Cute six-wheeled delivery robots from e-commerce giant Amazon are now gradually rolling their way to Irvine, California.
After testing the robots near the company headquarters located in Seattle, Amazon is letting its little blue Scout robot stroll across the streets of Irvine with "Prime" printed on its side, website Big Think reported on Saturday.
Currently, only a small number of the all-electric robots have been rolled out. For Irvine's test programme, Amazon is handing out delivery assignments on a random basis, regardless of the delivery option a customer selects at purchase.
For now, they are accompanied by humans designated as "Amazon Scout Ambassadors" who not only are responsible for keeping an eye on the bots but are also supposed to answer customers' inevitable questions.

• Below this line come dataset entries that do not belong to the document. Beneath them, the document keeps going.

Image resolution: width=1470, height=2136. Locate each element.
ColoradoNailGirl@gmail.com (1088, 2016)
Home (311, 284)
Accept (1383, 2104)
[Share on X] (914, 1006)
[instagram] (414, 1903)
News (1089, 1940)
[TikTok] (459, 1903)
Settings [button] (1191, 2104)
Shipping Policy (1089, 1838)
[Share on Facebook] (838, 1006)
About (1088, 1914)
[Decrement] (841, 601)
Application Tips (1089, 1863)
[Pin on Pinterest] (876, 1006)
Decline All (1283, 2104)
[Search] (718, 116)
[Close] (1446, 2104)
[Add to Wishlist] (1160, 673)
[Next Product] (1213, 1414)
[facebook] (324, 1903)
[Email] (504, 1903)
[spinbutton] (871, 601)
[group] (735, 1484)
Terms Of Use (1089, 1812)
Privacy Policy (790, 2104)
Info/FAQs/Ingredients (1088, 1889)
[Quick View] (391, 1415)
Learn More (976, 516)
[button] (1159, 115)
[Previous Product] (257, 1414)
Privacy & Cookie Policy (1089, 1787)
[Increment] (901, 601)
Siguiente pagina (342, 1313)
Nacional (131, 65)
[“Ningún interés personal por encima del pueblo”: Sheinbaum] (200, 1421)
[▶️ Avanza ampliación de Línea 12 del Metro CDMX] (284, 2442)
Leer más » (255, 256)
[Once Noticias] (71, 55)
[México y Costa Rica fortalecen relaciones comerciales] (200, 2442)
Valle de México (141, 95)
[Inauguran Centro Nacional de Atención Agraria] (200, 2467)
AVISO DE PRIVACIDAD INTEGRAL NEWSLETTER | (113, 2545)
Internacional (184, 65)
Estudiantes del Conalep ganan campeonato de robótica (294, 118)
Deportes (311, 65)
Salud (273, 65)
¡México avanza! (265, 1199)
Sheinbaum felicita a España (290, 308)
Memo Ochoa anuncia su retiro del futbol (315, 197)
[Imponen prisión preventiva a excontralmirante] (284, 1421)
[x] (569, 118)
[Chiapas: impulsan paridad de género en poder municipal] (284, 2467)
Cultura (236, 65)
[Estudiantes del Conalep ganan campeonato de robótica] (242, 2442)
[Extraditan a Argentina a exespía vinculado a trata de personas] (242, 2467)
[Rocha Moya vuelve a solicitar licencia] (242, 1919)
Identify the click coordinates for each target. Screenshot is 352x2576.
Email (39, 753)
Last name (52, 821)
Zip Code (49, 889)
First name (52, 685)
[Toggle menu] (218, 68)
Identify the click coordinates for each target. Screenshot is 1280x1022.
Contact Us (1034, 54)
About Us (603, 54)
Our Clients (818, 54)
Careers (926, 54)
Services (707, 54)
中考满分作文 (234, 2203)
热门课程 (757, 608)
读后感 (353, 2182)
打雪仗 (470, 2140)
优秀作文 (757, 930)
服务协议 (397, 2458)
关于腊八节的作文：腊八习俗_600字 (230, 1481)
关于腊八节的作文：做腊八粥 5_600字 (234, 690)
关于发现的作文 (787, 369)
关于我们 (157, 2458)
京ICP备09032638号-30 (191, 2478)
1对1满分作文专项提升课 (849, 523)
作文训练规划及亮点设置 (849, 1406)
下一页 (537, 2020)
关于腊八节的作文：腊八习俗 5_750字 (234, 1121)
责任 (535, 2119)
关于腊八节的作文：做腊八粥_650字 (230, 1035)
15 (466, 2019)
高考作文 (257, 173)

The e-commerce giant also coined a term for its delivery robots -- "adora-bots" -- which are the online retailer's first foray into the real-world deployment of a robotic delivery system.
Depending on how effective they are - and how Amazon customers perceive them - these little autonomous droids could represent the leading edge of nationwide robotic delivery, the report said.
Amazon Scouts were developed in Amazon's Seattle labs and had been under test since January 2019.
Six of the robots have been delivering packages in Washington's Snohomish County in daylight hours and all sorts of weather as part of the test.
Being similar in size to largish rolling ice-chests, they are capable of delivering any package fit, the report noted.